A broad-based rise in layoffs that extends to the middle class and the well-off — as happened in the 2008 downturn — would likely dampen inflation for more discretionary goods and services. But critics of the Fed’s somber calculations and its continued tightening of credit say that such pain isn’t necessary.
With time, they argue, inflation can ease without millions losing their livelihoods or a better chance at a pay raise.
The State of Jobs in the United States
Bespoke Investment Group, a research and money-management firm, believes there is a firm chance that inflation is on a path to fall below 4 percent by June, possibly near 3 percent.
By one measure meant to capture up-to-date movements in the three most recent months of data, the annual rate of wage gains has edged near 3 percent, a level in line with the rate before inflation spiked in 2021. At the same time, jobless claims remain low in most sectors, as consumer spending has slowed from its surge after the pandemic reopenings but is comparable to pre-2020 trends, keeping staffing needs in place.
Josh Bivens, the chief economist at the Economic Policy Institute, a liberal think tank, said that while higher unemployment generally curbs wage growth and price pressures, wages “are no guide at all” right now with “the unexpected and weird shocks we’ve had over the past couple of years.”
Many have argued that in place of an anti-inflation strategy that anticipates higher unemployment, businesses could find other efficiencies or productivity improvements — or profit margins could retreat from current levels, which are the highest since the 1950s.

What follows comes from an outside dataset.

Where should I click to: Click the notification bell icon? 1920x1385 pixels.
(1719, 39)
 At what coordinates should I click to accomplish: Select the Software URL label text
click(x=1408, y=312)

According to Mr. Bivens’s research, profit markups have “relented a bit” — accounting for about a one-third share of price increases in the fourth quarter of last year, down from more than half in the comparable period in 2021 — but are “still quite high relative to a baseline,” which has been closer to 13 percent in previous business cycles.

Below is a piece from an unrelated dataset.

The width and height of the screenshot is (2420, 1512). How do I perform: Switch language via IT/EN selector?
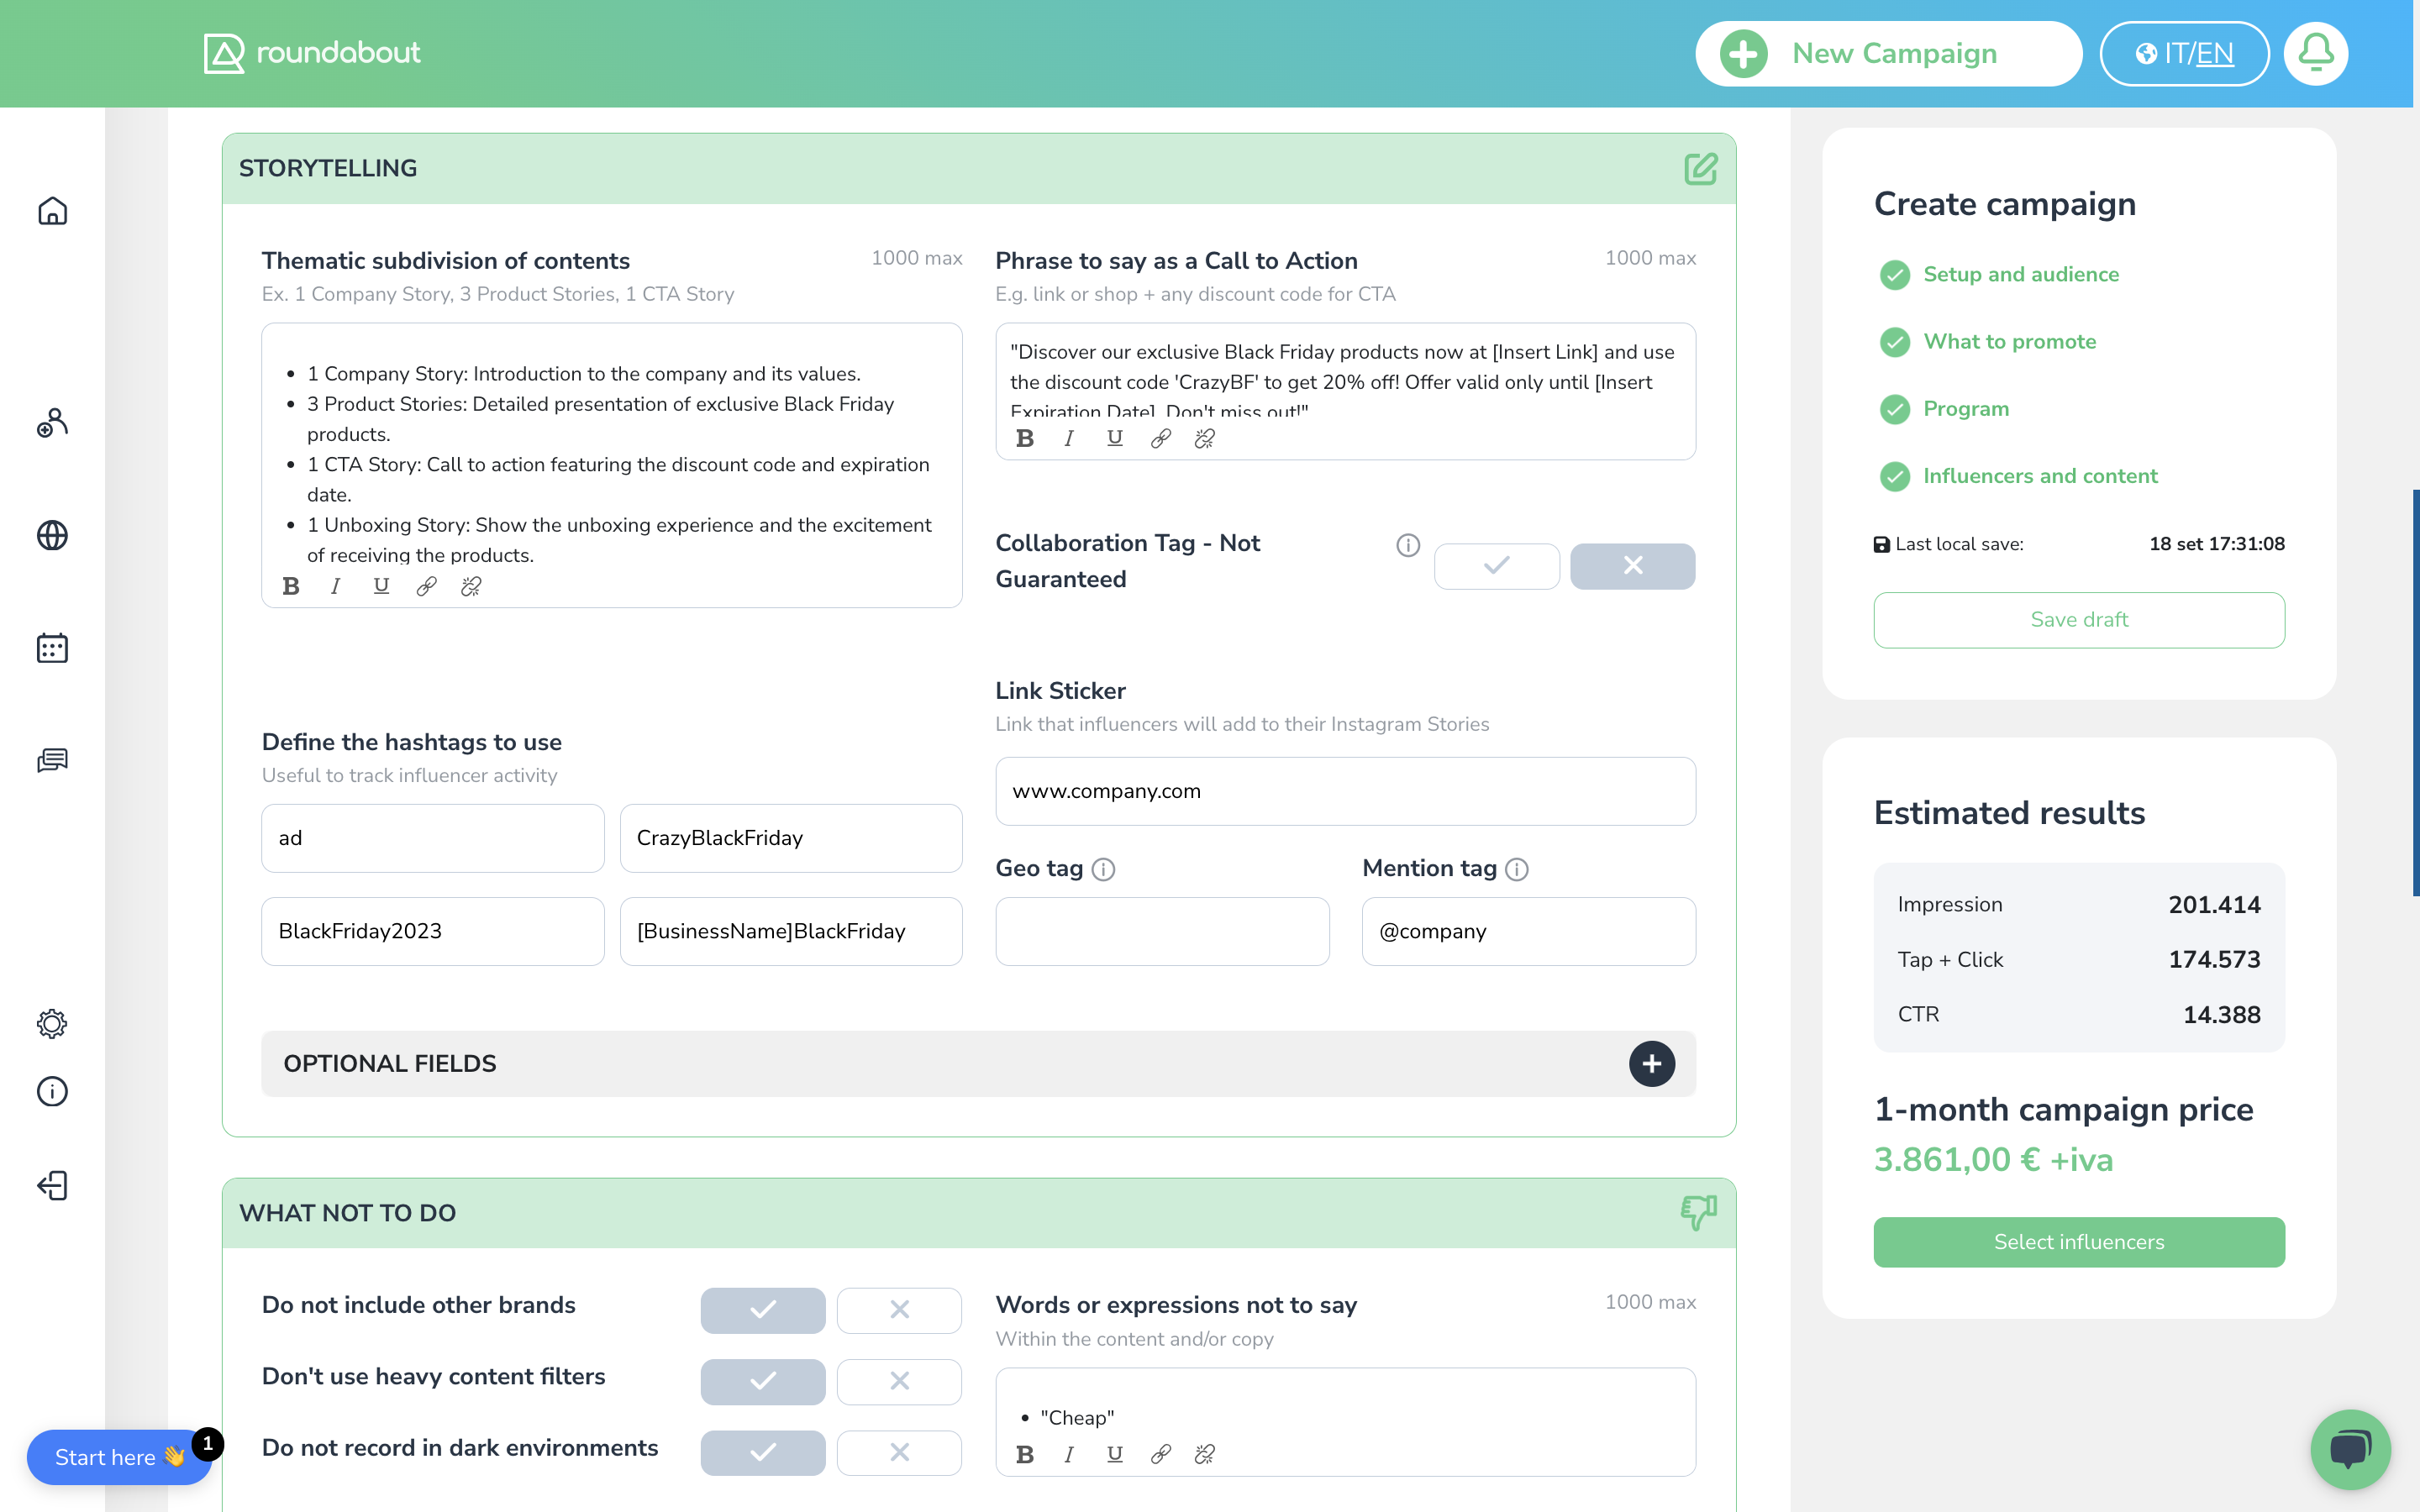click(x=2184, y=53)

Skanda Amarnath, a former staff member at the Federal Reserve Bank of New York and the executive director of Employ America, a nonprofit that pushes for maximizing employment, said he understood why people were aggrieved. Those who see reliance on curtailing the growth of employment and wages as a “failure of imagination” in the fight against inflation are “so spot on,” Mr. Amarnath said.
He and his colleagues have been involved in the lively, ideologically diverse public debates that have emerged about ways that government reforms or regulatory adjustments — in health care, energy, housing, immigration, competition, tax policy and more — could ease prices.
But some ideas are, for now, only thought experiments: a result, many say, of political gridlock and policy inertia.
“Are there ways out of this that are a kinder, gentler form? Absolutely,” said Diane Swonk, chief economist at the accounting firm KPMG. But “the bottom line,” Ms. Swonk said, is that the Fed has a statutory duty to pursue mild, stable prices in a timely manner.
Late last year, Mr. Powell acknowledged that longer-term structural changes to the economy and labor market could ease inflation pressures.
“Such policies would take time to implement and have their effects, however,” he cautioned. “For the near term, a moderation of labor demand growth will be required.”